The Millions

John Zada Is Still Searching for Sasquatch

In the Valley of the Noble Beyond begins with a dramatic scene in British Columbia’s Great Bear Rainforest. John Zada, a journalist and photographer, is being led to where a local man saw a Sasquatch 30 years earlier, in 1983. Zada and his guide don’t see the fabled creature—but they do barely avoid an encounter with a grizzly bear and a cub.

“We’re forced to crawl on our hands and knees, past sprawling blooms of wet, rotting skunk cabbage, making loud noises, and occasionally having to untangle ourselves from the branches that snag our packs,” Zada writes. The men came looking for Sasquatch, and found fear; Zada’s book suggests they are one and the same.

We spoke about the mythology of the wilderness, the political and cultural implications of writing about Bigfoot, and why we keep believing in mysteries.
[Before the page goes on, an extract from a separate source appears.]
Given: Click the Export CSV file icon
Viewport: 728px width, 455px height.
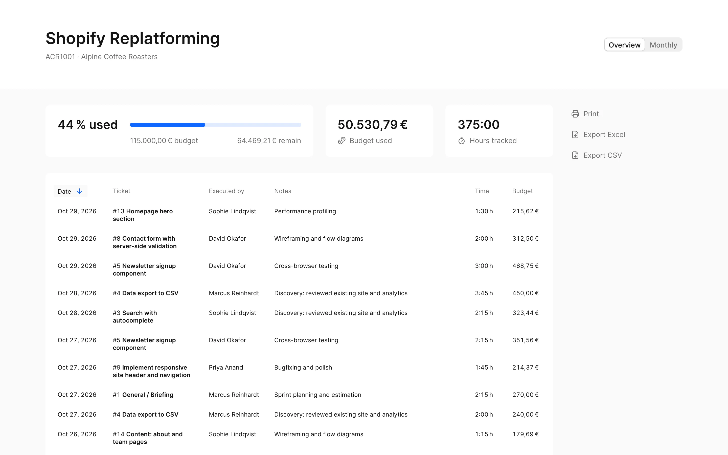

The Millions: You write about being “obsessed by stories about Bigfoot” when you were a kid, thinking the “most memorable tales were set in the mountainous and exotic Pacific Northwest.” Among the roads and houses of your Toronto suburb, there was “a wooded ravine through which a creek ran…It didn’t matter that it was a pruned pseudo-forest existing in a choke hold of suburban sprawl. The ravine was a self-contained extension of all wilderness areas—a spark from the fire of grander wilds.” How did these two experiences—a whisper of wilderness among suburbia and 1970s television shows about the paranormal—coalesce into an ardent search for Sasquatch?